# Assignment
Word for word, transcribe every line from the one holding "Download linux.x64_11gR2_database_1of2.zip via" through the end of the records, but not the pictures.

# Record set
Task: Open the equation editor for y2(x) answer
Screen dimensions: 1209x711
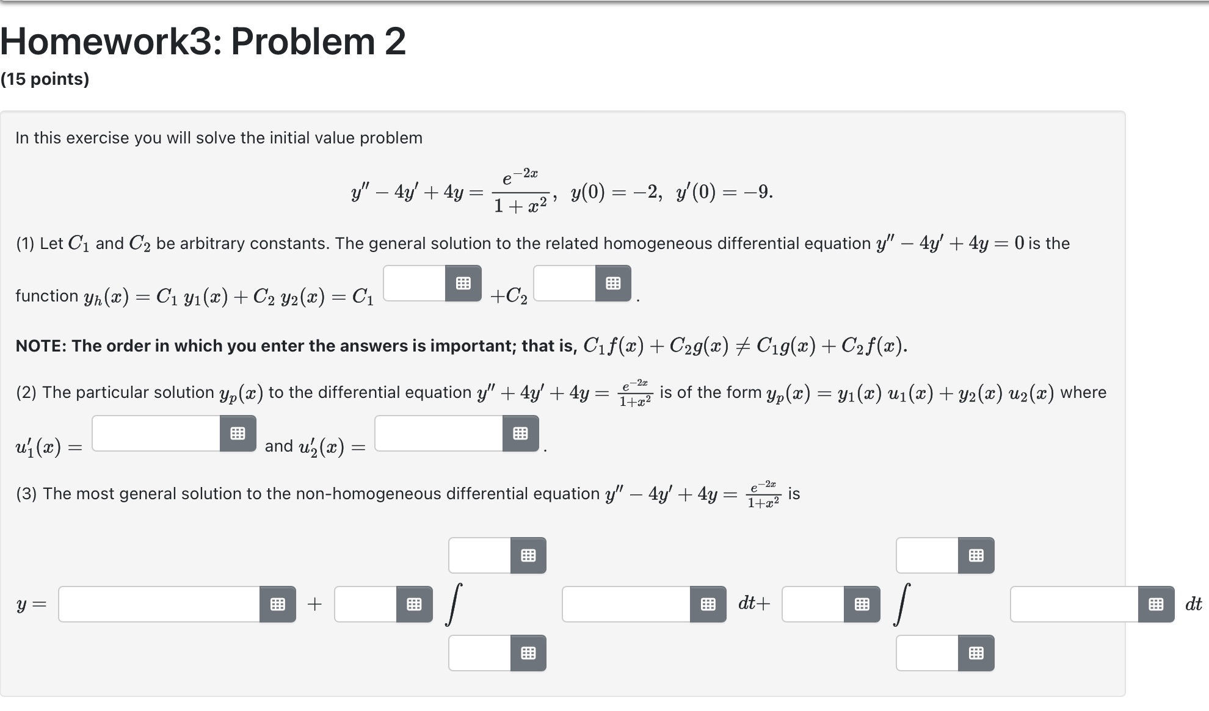Action: [x=613, y=283]
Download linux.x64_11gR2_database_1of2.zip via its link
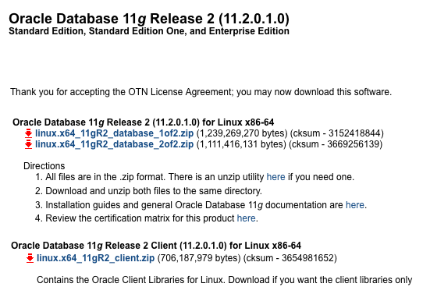The height and width of the screenshot is (294, 430). tap(115, 133)
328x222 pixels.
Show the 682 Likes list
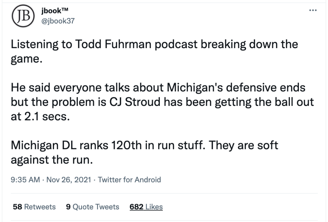146,207
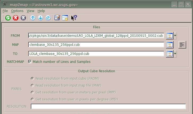
Task: Click the RESOLUTION input field
Action: 108,107
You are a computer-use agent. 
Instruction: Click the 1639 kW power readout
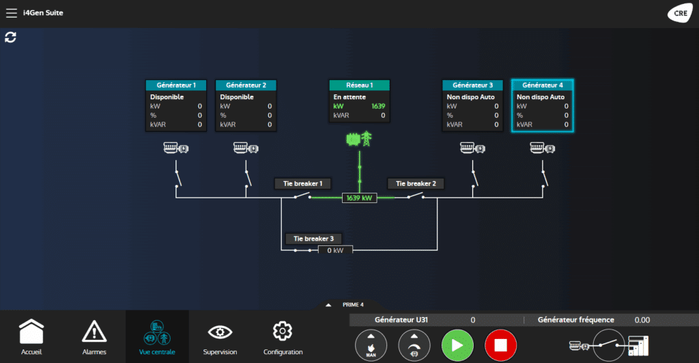pos(358,198)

# Answer section
Download linux.x64_11gR2_database_1of2.zip via its link
The height and width of the screenshot is (294, 430). tap(115, 133)
328x222 pixels.
Show the 682 Likes list
146,207
Task: Click the RESOLUTION input field
Action: 108,107
You are a computer-use agent. 
Instruction: Click the 1639 kW power readout
pos(358,198)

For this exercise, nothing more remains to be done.